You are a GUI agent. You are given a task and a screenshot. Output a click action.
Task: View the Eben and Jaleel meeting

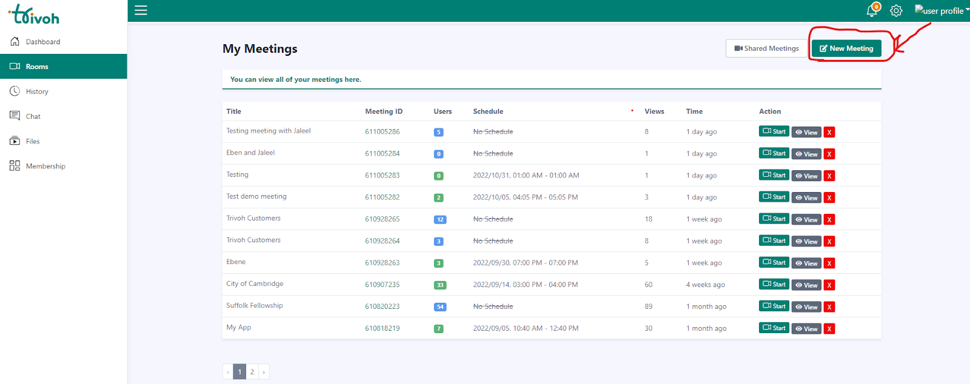point(806,154)
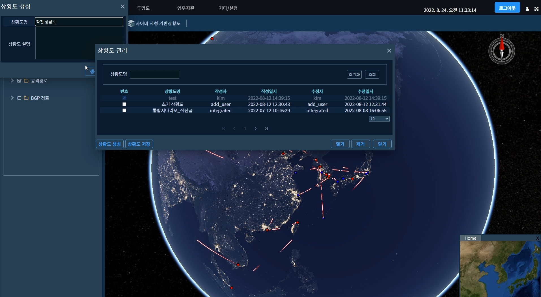This screenshot has height=297, width=541.
Task: Click the Home minimap thumbnail
Action: [x=500, y=268]
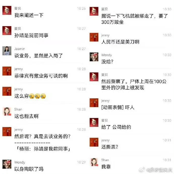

• • • • • • •

- THE EXERCISE:
Please arrange every line of the items above as a numbered list, skipping blank lines and leaving out the pictures.

- FULL ANSWER:
1. You are a GUI agent. You are given a task and a screenshot. Output a click action.
2. Task: View the Eben and Jaleel meeting
3. point(806,154)
4. This screenshot has height=297, width=541.
5. Task: Click the Home minimap thumbnail
6. Action: [x=500, y=268]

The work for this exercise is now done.